**LISTED RECORDS**
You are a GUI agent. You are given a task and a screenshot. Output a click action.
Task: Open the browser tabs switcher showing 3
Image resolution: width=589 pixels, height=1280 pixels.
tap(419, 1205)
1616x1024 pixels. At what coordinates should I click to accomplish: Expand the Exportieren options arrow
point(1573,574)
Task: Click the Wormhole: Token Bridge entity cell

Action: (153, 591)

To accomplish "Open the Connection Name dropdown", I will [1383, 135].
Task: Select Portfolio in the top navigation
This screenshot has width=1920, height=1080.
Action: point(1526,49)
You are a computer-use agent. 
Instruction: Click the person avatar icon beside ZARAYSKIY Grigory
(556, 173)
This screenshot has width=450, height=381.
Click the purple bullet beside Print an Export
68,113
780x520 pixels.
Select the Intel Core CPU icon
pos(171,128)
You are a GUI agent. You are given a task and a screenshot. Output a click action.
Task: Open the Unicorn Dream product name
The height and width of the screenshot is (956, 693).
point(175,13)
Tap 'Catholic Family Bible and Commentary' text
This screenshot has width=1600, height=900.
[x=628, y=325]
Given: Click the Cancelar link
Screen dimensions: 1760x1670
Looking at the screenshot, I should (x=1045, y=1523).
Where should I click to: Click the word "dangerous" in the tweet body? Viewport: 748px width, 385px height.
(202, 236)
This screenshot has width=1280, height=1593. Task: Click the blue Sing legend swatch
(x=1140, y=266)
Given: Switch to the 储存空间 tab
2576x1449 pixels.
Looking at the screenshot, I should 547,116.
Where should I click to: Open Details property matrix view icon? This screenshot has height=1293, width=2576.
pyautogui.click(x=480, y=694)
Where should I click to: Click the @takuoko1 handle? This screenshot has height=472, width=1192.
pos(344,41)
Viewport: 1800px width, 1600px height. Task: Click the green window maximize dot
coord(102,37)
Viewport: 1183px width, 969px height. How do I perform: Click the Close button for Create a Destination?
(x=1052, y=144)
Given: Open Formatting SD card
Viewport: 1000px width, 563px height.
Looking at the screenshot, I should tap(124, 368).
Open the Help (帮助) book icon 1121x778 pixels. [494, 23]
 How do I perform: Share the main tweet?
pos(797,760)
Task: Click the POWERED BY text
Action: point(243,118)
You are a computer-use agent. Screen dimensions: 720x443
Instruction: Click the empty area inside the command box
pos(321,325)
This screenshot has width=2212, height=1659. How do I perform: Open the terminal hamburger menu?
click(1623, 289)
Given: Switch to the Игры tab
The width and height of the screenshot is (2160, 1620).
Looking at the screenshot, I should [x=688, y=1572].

**EXERCISE**
Print the rows between the line holding "This screenshot has width=1280, height=1593." and the line holding "pyautogui.click(x=480, y=694)", inclusive, reproducing each line without changes.

**OUTPUT BELOW**
This screenshot has width=1280, height=1593. Task: Click the blue Sing legend swatch
(x=1140, y=266)
Given: Switch to the 储存空间 tab
2576x1449 pixels.
Looking at the screenshot, I should 547,116.
Where should I click to: Open Details property matrix view icon? This screenshot has height=1293, width=2576.
pyautogui.click(x=480, y=694)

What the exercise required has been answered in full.